OSLO: This year's Nobel Peace Prize goes to a prisoner in Iran. Iranian human rights activist Narges Mohammadi is the recipient of the award. The award is for her fight for women's rights. Narges Mohammadi, who is serving a prison sentence for his efforts against the Iranian regime's human rights violations, heard the news of the award in prison.
Narges Mohammadi is a person who has been arrested 13 times as part of her fights for human rights against the Iranian regime. She has been sentenced to 31 years in prison without a proper trial on various charges. The Nobel Prize Committee announced in Oslo that this award is for Narges Mohammadi's fight against the oppression of women in Iran and for promoting the freedom and human rights of all. The committee pointed out that Narges's fight is for the right to freedom of expression and against the laws that require women to stay away from public places by covering their bodies completely.
At the same time, this year's Nobel Prize for Literature was awarded to the world-renowned Norwegian writer, playwright and poet Jon Fosse.

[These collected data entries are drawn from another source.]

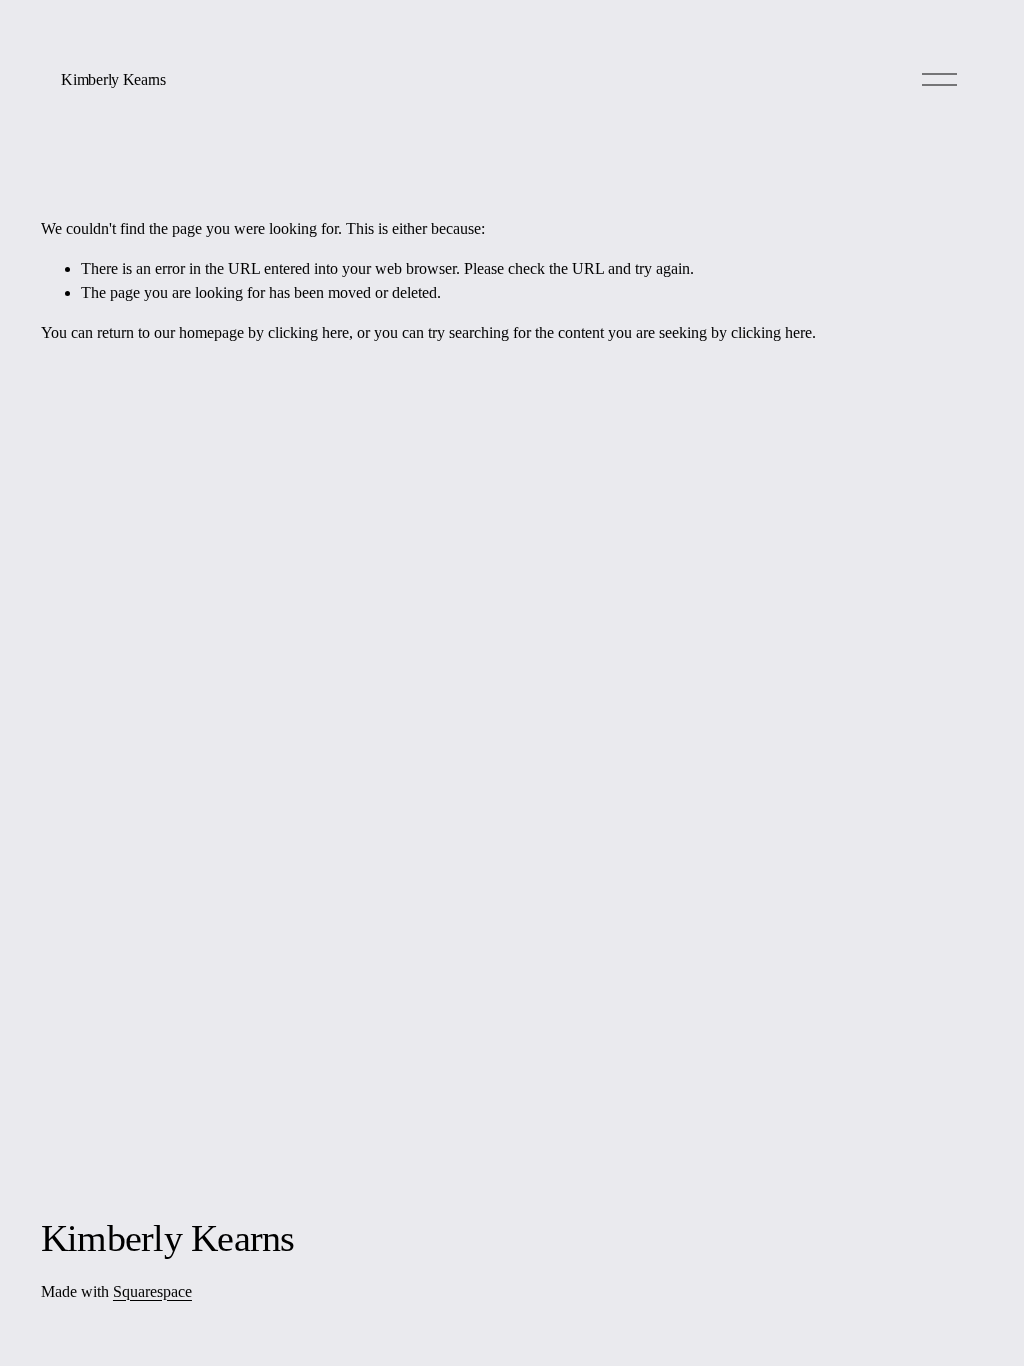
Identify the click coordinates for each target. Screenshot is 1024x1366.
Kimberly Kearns (113, 79)
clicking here (308, 332)
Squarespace (152, 1291)
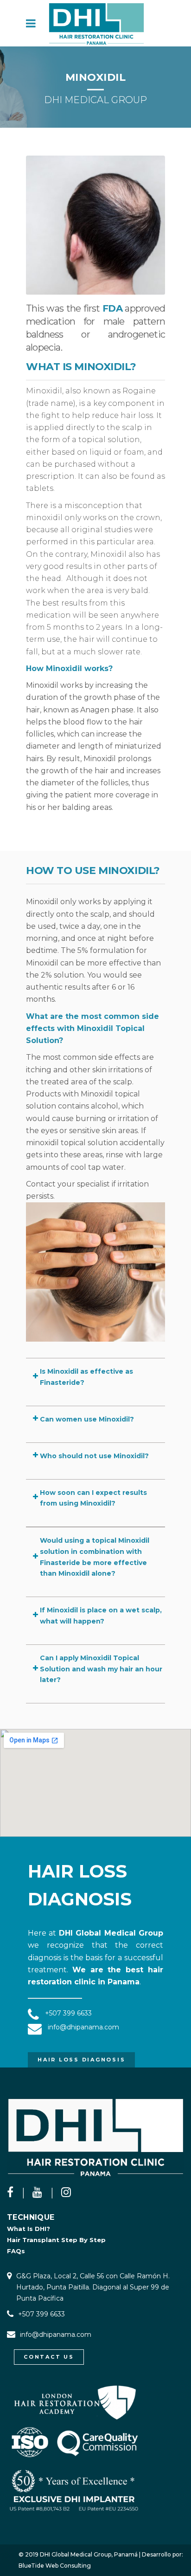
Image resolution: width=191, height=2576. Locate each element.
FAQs (16, 2251)
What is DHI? (28, 2228)
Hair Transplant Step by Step (56, 2239)
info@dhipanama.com (55, 2334)
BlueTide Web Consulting (55, 2565)
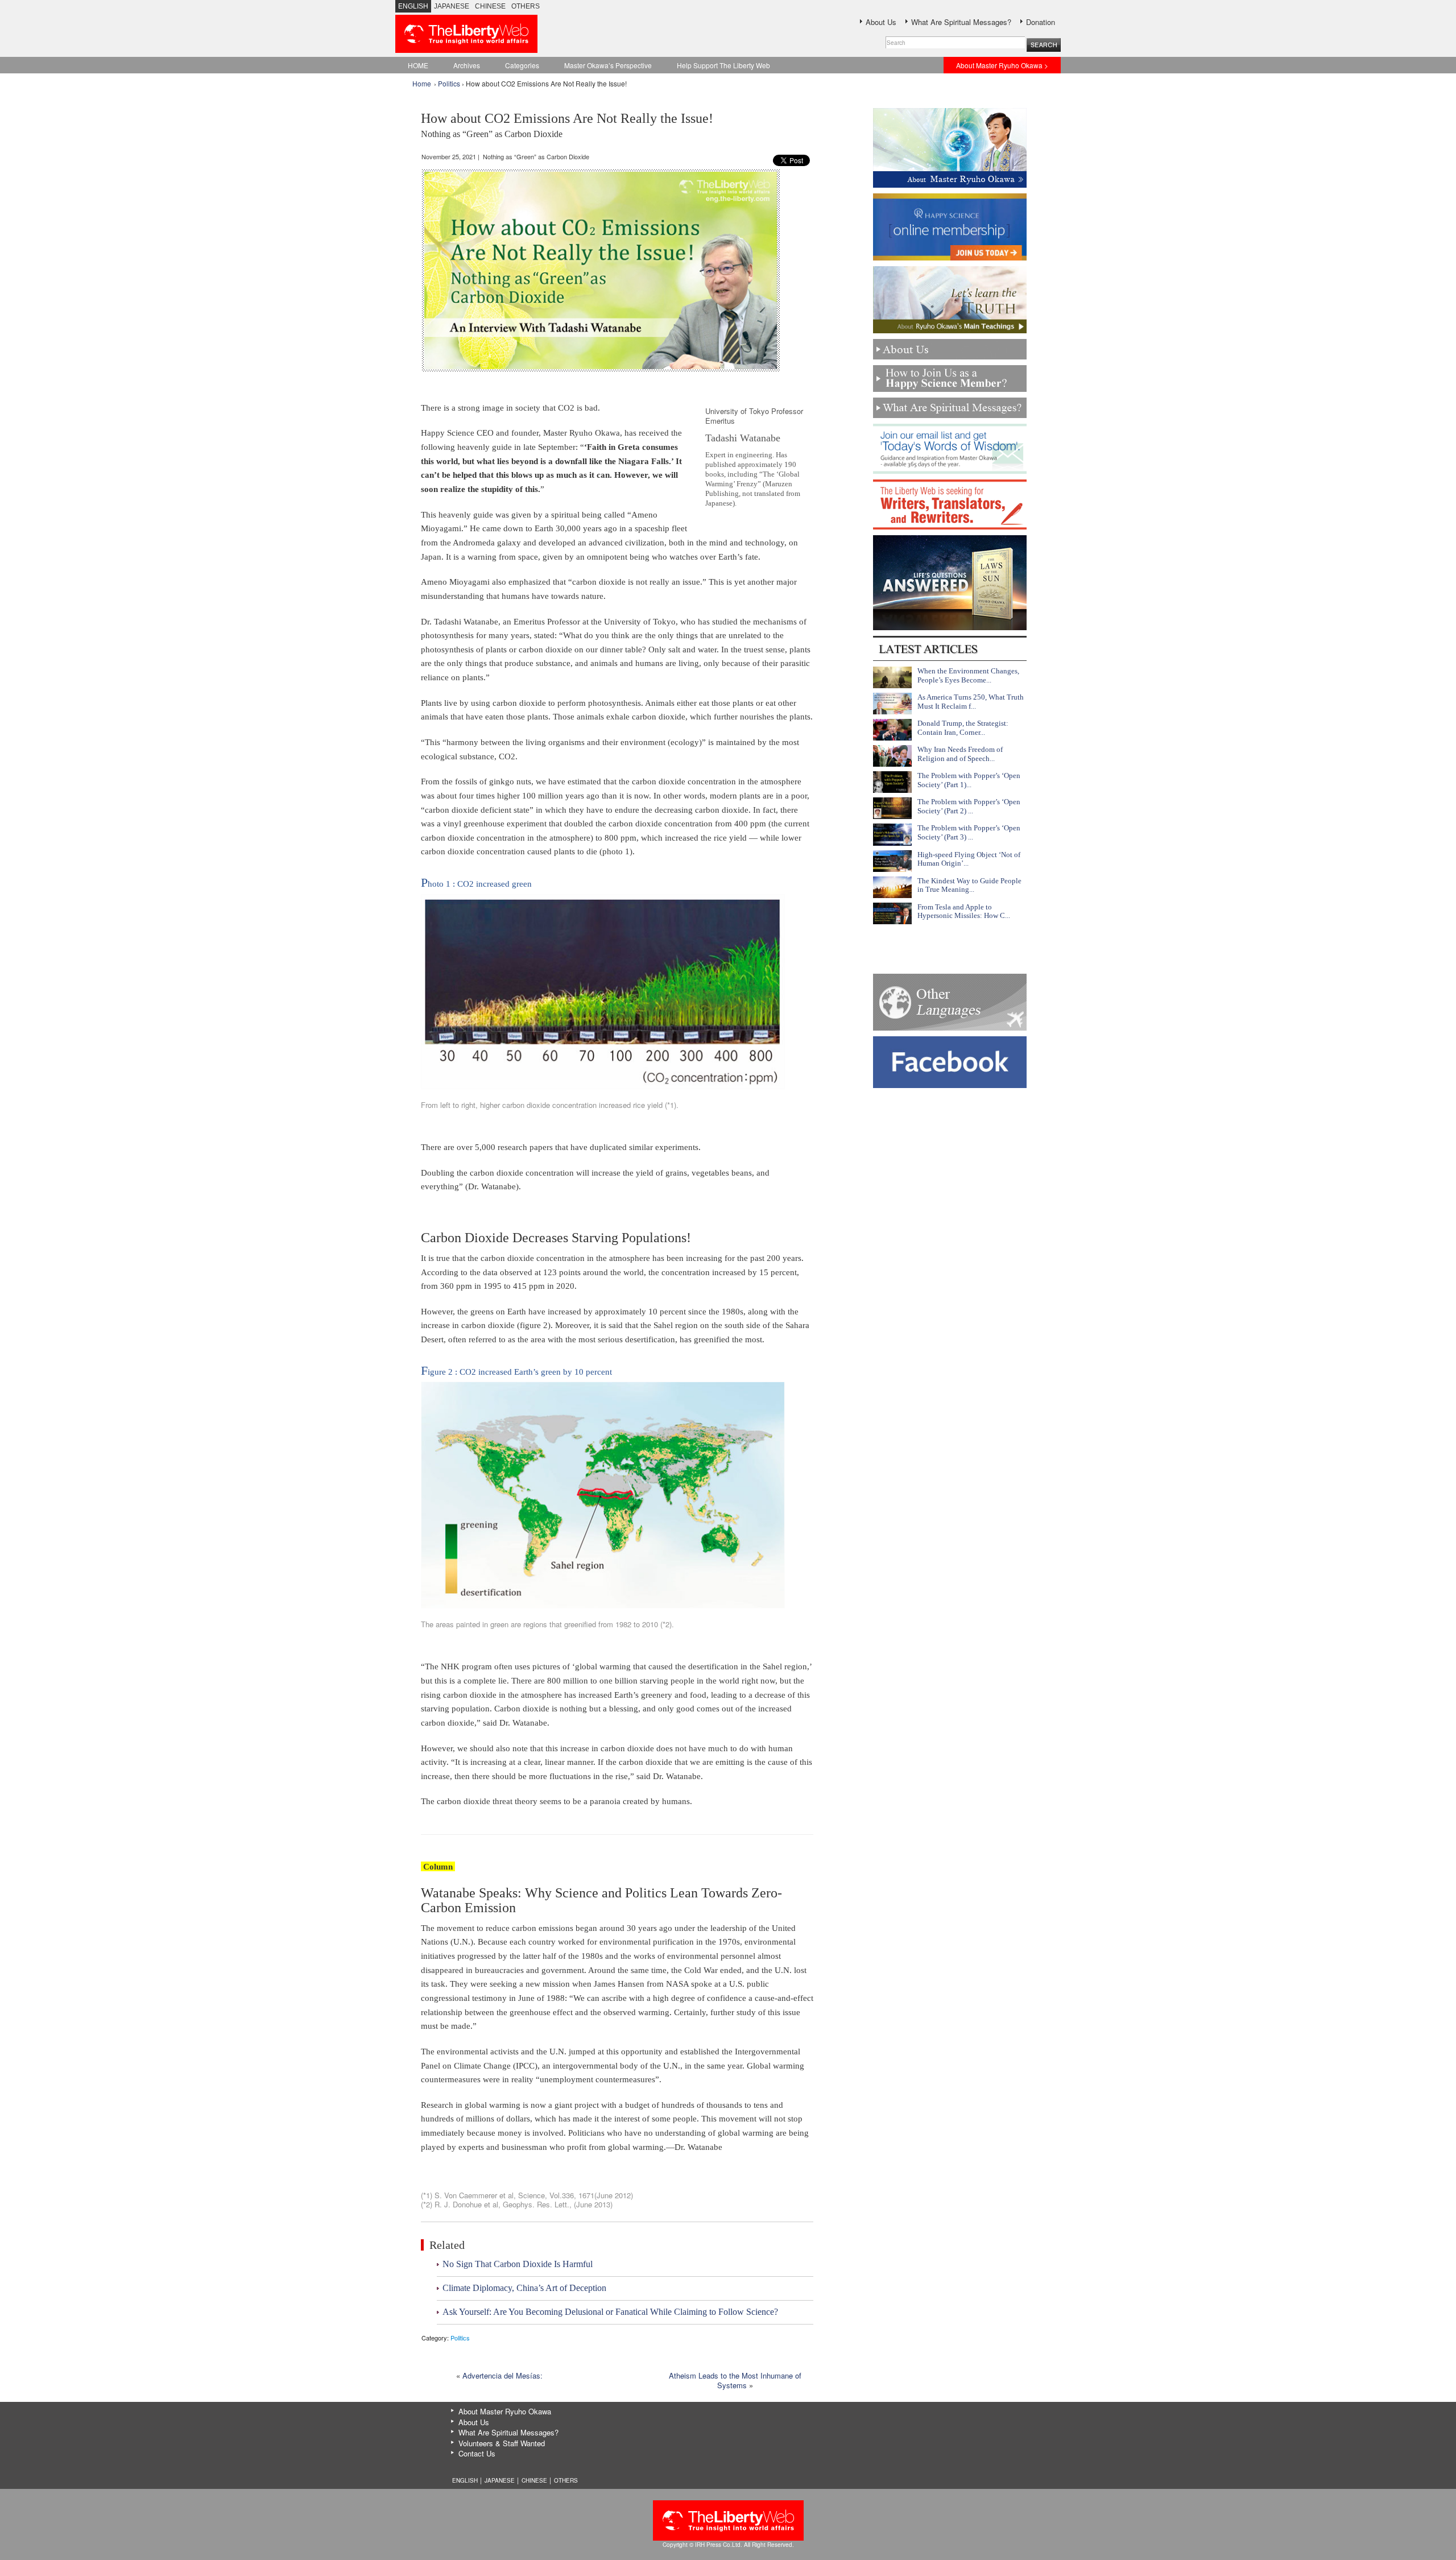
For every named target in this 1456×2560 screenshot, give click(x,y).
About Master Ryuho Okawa (504, 2411)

The Royal Swedish Academy said that Fosse, 64, is being awarded for his innovative plays and prose which give voice to the unsayable.

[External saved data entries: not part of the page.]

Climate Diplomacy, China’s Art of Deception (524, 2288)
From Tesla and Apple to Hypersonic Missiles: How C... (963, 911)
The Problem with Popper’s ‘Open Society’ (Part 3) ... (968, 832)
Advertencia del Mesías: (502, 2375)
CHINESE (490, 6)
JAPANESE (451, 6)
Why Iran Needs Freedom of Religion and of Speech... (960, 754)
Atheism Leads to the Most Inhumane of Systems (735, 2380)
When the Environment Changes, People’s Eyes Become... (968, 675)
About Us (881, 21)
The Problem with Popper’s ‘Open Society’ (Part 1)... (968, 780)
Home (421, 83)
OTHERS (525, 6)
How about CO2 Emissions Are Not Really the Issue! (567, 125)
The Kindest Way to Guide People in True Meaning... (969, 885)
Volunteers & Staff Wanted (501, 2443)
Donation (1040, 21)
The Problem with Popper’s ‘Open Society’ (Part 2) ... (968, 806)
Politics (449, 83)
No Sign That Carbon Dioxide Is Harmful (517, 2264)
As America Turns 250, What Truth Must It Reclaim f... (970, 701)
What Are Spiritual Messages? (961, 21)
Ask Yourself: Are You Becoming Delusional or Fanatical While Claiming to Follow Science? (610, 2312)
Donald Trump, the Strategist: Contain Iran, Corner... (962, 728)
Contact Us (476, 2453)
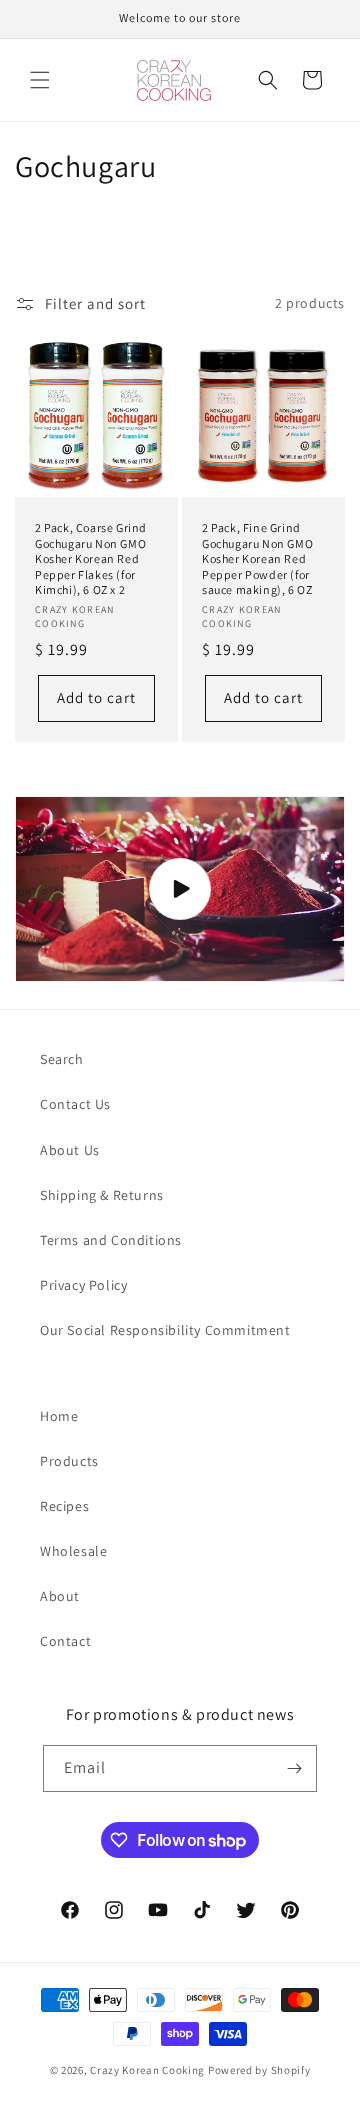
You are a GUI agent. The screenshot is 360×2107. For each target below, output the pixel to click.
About (60, 1596)
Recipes (64, 1506)
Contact (65, 1641)
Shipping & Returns (102, 1195)
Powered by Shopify (259, 2070)
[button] (40, 80)
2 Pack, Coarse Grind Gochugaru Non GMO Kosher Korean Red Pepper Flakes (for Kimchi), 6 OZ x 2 (91, 558)
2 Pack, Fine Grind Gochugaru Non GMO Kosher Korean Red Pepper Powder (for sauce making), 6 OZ (257, 558)
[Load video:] (180, 889)
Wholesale (73, 1551)
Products (69, 1461)
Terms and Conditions (111, 1240)
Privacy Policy (83, 1285)
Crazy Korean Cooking (147, 2070)
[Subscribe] (294, 1768)
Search (62, 1059)
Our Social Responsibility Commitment (165, 1330)
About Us (70, 1150)
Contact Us (75, 1104)
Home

He was born in 1959 in Haugesund, Norway. Fosse's writing empire spans over forty plays, novels, essays, poetry collections, children's literature and translation. It started with the novel Red, Black (1983). His debut play was Some One is Going to Come (1992). His first published play was 'And We Will Never Be Parted (1994)'. His works have been translated into many languages including English. Jon Fosse is a writer in the ranks of geniuses like Samuel Beckett, Thomas Bernard and Franz Kafka and one of the best playwrights in Europe today. His writings are characterized by the intricacies of the mind. Fosse paints the realities of anxiety, insecurity, life and death, love and marriage.